Asal Mula Desa Tuyuhan Pancur Kabupaten Rembang.
Desa Tuyuhan Pancur
Cerita Rakyat dari Kecamatan Pancur Kabupaten Rembang
– Sebagian besar masyarakat di Kabupaten Rembang mungkin sudah pernah
mendengar atau mengenal nama sebuah desa bernama Tuyuhan yang terletak
di Kecamatan Pancur Kabupaten Rembang. Bahkan mungkin sebagian besar
sudah pernah masuk ke kawasan tersebut karena memang desa Tuyuhan
terkenal dengan masakan khasnya yaitu “Lontong Tuyuhan”, lalu bagaimana
asal usul nama desa Tuyuhan itu ditetapkan? Jika ingin tahu berikut
ceritanya.
Kisaran tahun 1734 datanglah seseorang
lelaki dari Lasem bernama Eyang Jumali. Eyang Jumali merupakan salah
satu keturunan Eyang Sambu yang makamnya kita ketahui berada di
lingkungan masjid agung Lasem. Adapun maksud dan tujuan Eyang Jumali
datang ke tempat yang baru, yang masih berupa hutan pada saat itu untuk
mendirikan sebuah perkampungan. Jika keinginannya telah terwujud, untuk
selanjutnya ingin medirikan tempat padepokan guna menyebarkan agama
Islam. Karena itu dalam perjalanannya setelah memperoleh sebuah tempat
yang dianggapnya cocok untuk mewujudkan cita-citanya, Eyang Jumali
segera mendirikan sebuah gubug sederhana di pinggir sungai. Dan tidak
lama kemudian Eyang Jumali sudah berhasil mengajak orang-orang sekitar
untuk diajak mempelajari ilmu agama Islam.

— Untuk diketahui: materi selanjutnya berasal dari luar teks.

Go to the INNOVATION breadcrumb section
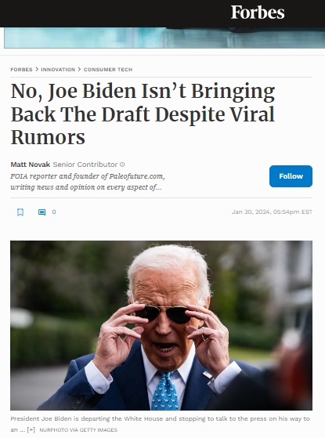 (x=58, y=69)
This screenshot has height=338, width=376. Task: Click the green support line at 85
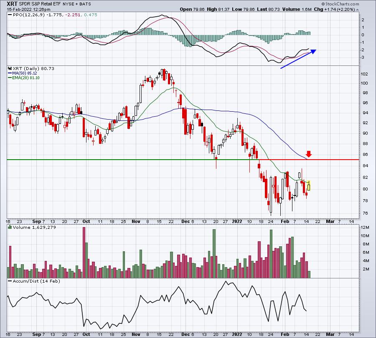pos(132,160)
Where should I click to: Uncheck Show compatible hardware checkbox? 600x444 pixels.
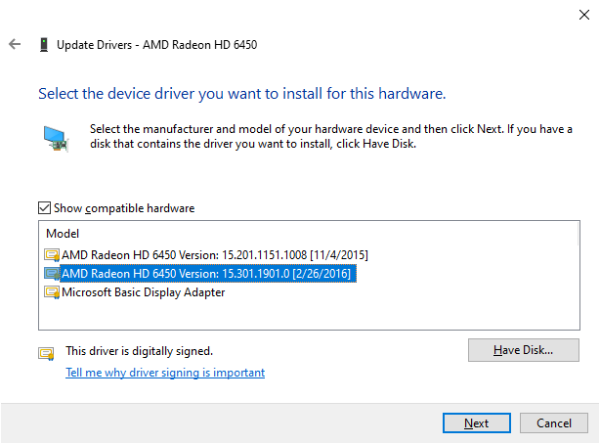pyautogui.click(x=44, y=208)
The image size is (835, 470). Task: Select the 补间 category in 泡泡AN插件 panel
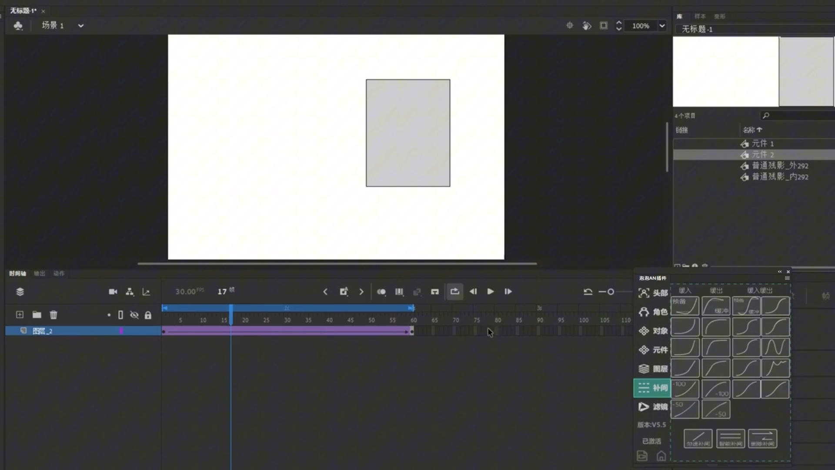pyautogui.click(x=651, y=388)
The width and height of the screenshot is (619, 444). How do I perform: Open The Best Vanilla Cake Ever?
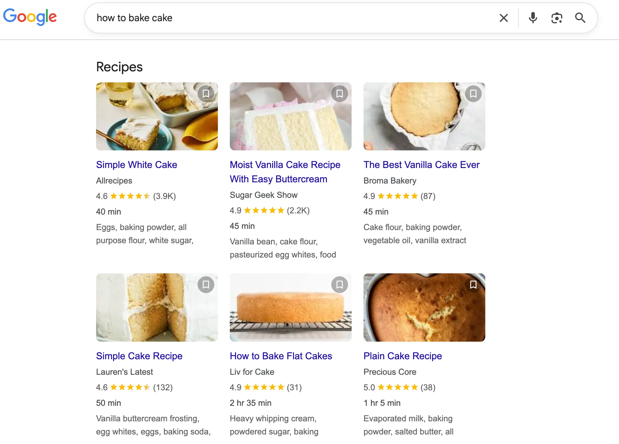(421, 165)
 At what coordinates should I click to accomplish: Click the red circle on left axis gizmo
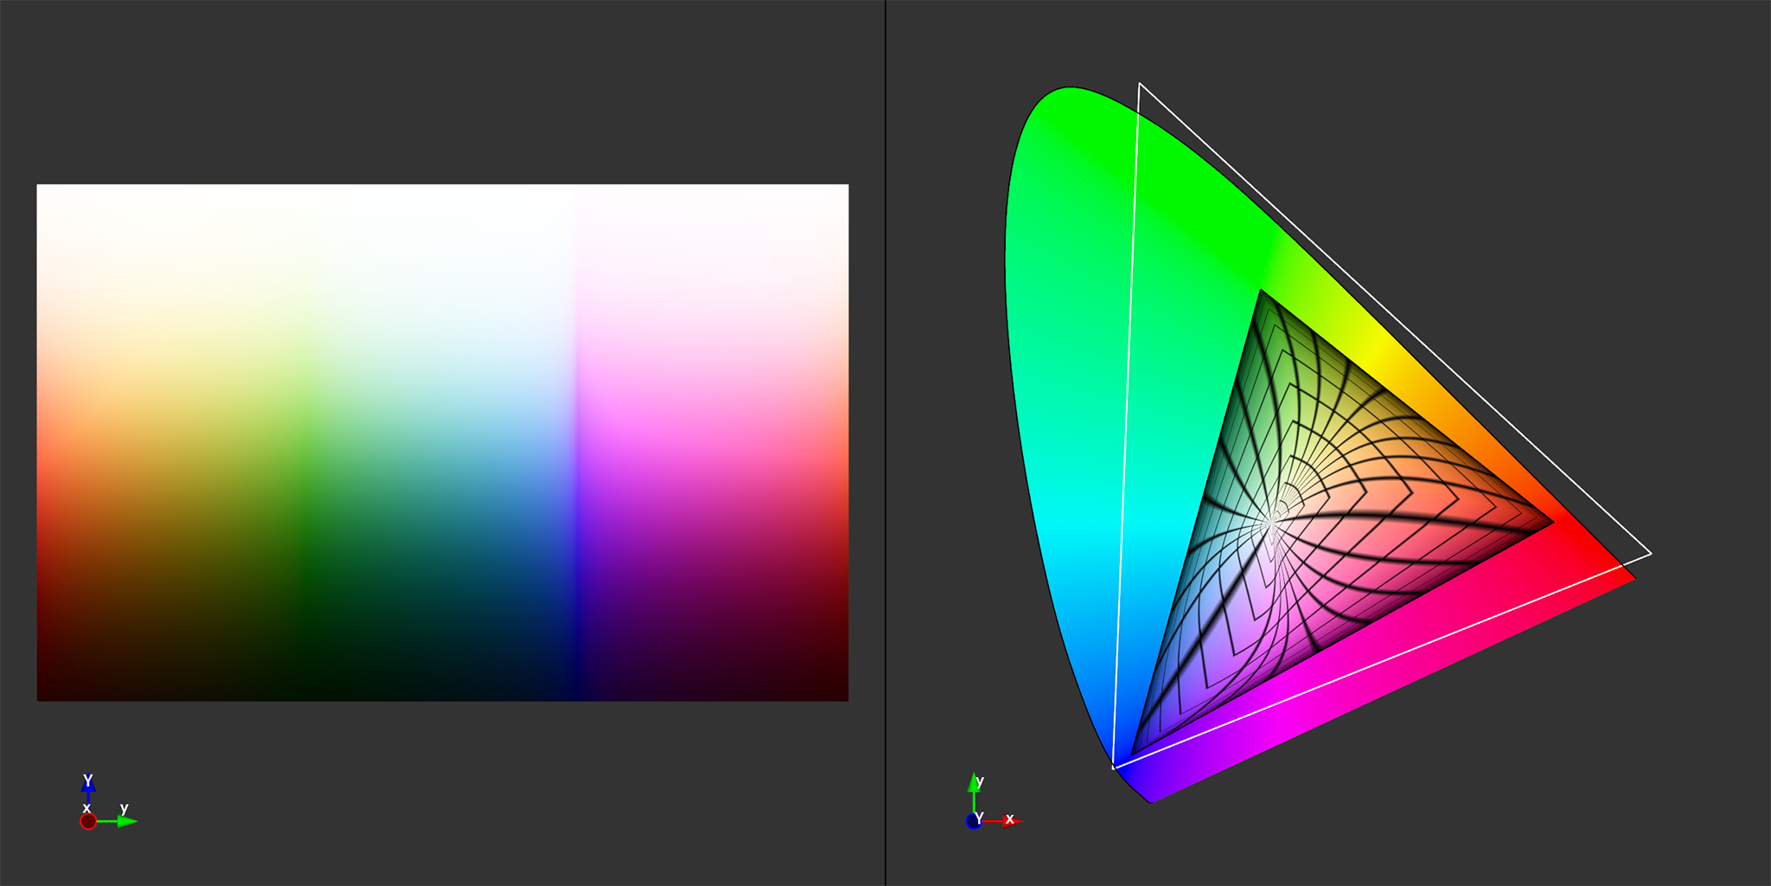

Rupanya upaya Eyang Jumali untuk
menyebarkan agama Islam di tempat yang baru itu tidaklah sia-sia. Dalam
kurun waktu yang tidak begitu lama telah banyak orang yang mau bergabung
dengannya. Padepokan yang semula hanya sebuah gubug itu telah mengalami
perkembangan yang sangat pesat. Tempat yang semula dianggap sebagai
tempat yang angger itu telah berubah menjadi sebuah perkampungan yang
banyak dihuni orang. Hanya saja, meski tempat yang angker telah berubah
menjadi sebuah perkampungan, keangkeran tempat itu masih belum
sepenuhnya dianggap sirna. Oleh warga yang tinggal ditempat itu, mereka
masih meyakini ada dua buah batu angker yang terletak di tengah sungai.
Melihat kenyataan itu, untuk menghapus
keyakinan para pengikutnya bahwa dua buah batu yang terdapat di tengah
sungai itu memiliki keangkeran yang luar biasa, Eyang Jumali mempunyai
kiat yang unik. Karena memang rumah Eyang Jumali berada di tepi sungai,
oleh Eyang Jumali dua buah batu yang dianggap angker itu dijadikan
tempat berbuang hajat. Dengan kata lain dua buah batu tersebut oleh
Eyang Jumali dijadikan tempat untuk hajat besar dan kencing. Dalam
bahasa jawanya “Watu kanggo panggonan wuyuhan”. Setiap hari
Eyang Jumali membuang hajatnya di 2 batu tersebut, baik hajat besar
maupun hajat kecil selalu berada di atas dua buah batu yang dianggap
angker di tengah sungai tersebut.
Rupanya upaya Eyang Jumali untuk
menghilangkan keyakinan warganya dari keangkeran dua batu di tengah
sungai tersebut berhasil juga. Lama kelamaan kepercayaan warga tentang
keangkeran batu tersebut mulai hilang. Dan untuk mengenang jasa Eyang
Jumali, setelah padepokan tersebut berubah menjadi sebuah perkampungan
yang ramai, perkampungan tersebut dinamakan desa Tuyuhan. Berasal dari kata “Watu Kanggo Wuyuhan”. Sebagai bukti atas kebenaran cerita ini, kedua buah batu tersebut hingga kini masih ada dan dapat kita saksikan keberadaannya.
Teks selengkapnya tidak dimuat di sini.